Assigned task >> Please format everything from the line containing "Find the location of a particular element. Image" down to the end of the items as a JSON list of strings, one string per line, skipping blank lines and leaving the pictures out.

*** Opening Data records ***

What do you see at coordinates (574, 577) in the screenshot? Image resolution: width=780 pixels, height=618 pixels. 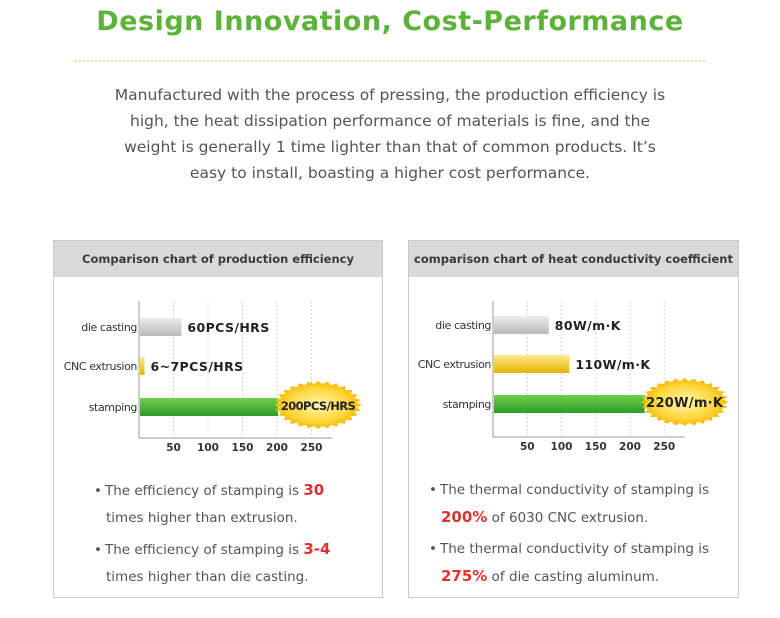 I see `note-text: of die casting aluminum.` at bounding box center [574, 577].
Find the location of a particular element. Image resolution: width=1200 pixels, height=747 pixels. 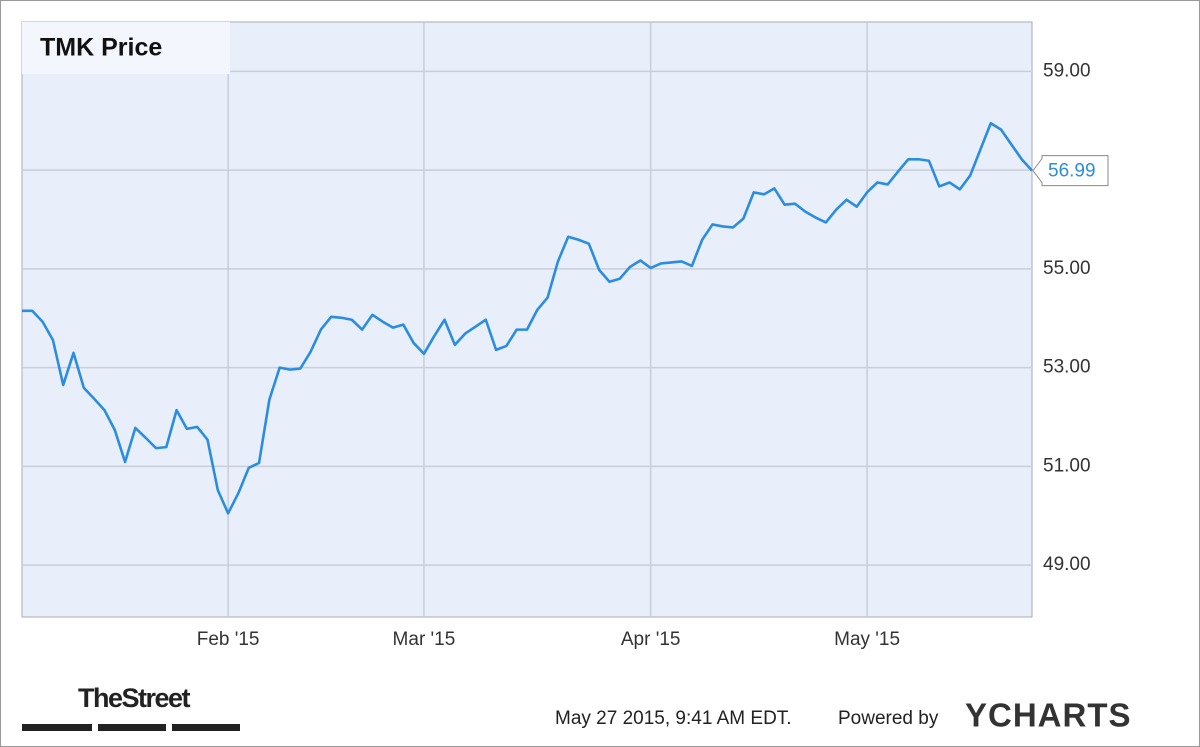

timestamp: May 27 2015, 9:41 AM EDT. is located at coordinates (674, 718).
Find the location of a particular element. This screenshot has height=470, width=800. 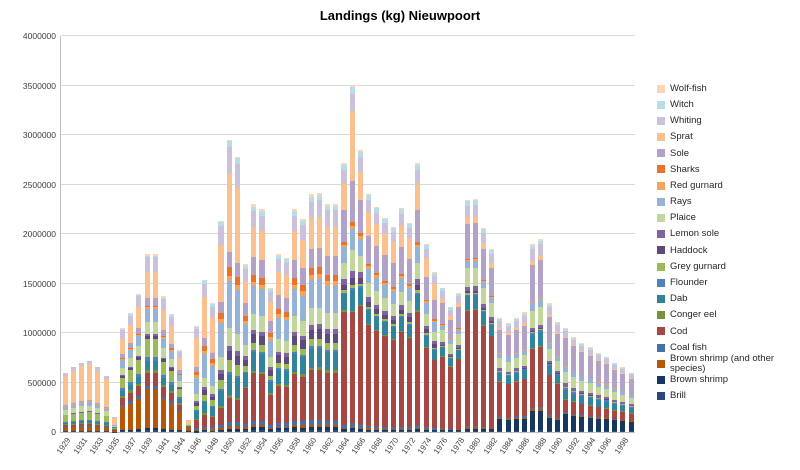

legend-item-brill: Brill is located at coordinates (728, 396).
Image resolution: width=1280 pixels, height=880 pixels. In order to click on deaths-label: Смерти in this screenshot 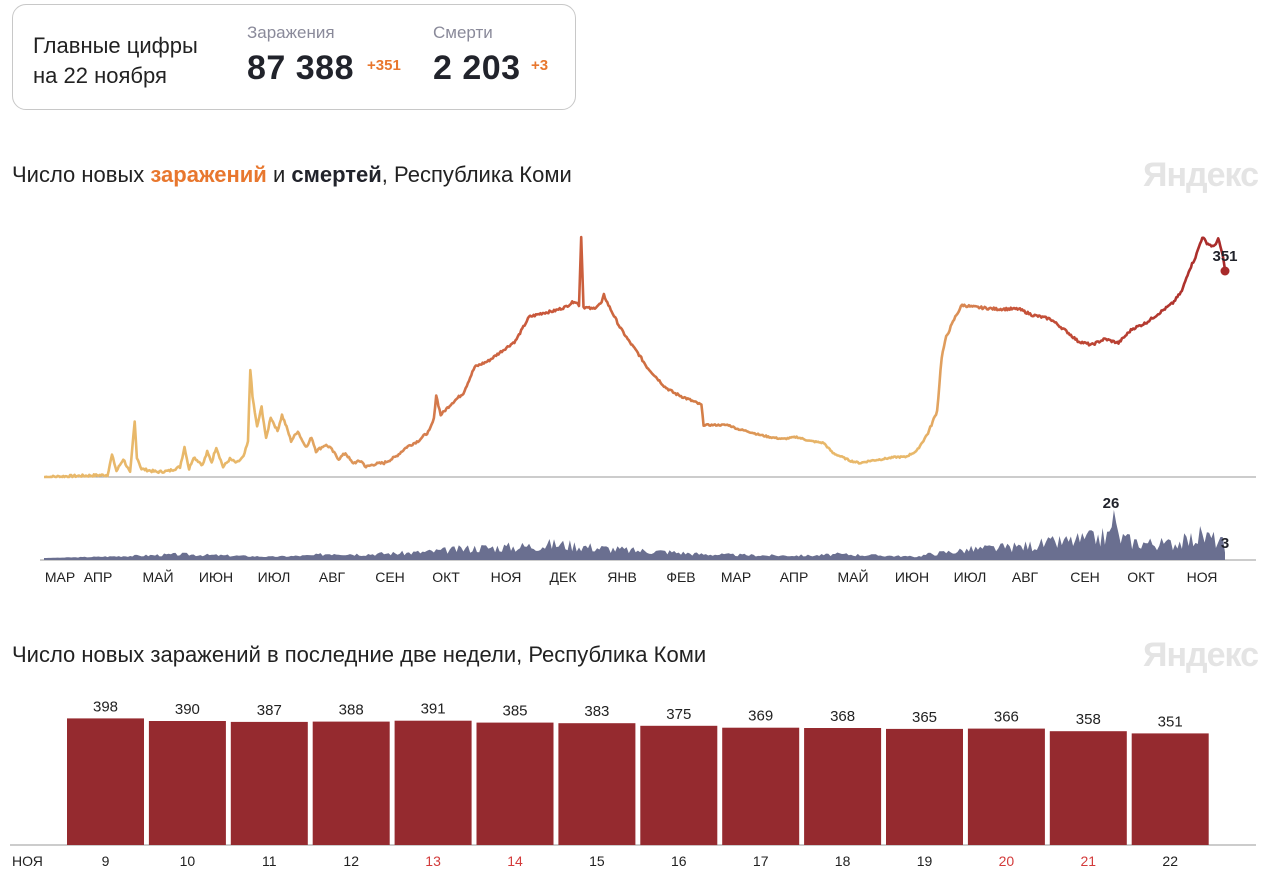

*** Closing Data records ***

Solution to this problem >>
[
  "Find the location of a particular element. Image resolution: width=1200 pixels, height=747 pixels. ",
  "timestamp: May 27 2015, 9:41 AM EDT. is located at coordinates (674, 718).",
  "Find the location of a particular element. This screenshot has height=470, width=800. ",
  "legend-item-brill: Brill is located at coordinates (728, 396).",
  "Image resolution: width=1280 pixels, height=880 pixels. In order to click on deaths-label: Смерти in this screenshot "
]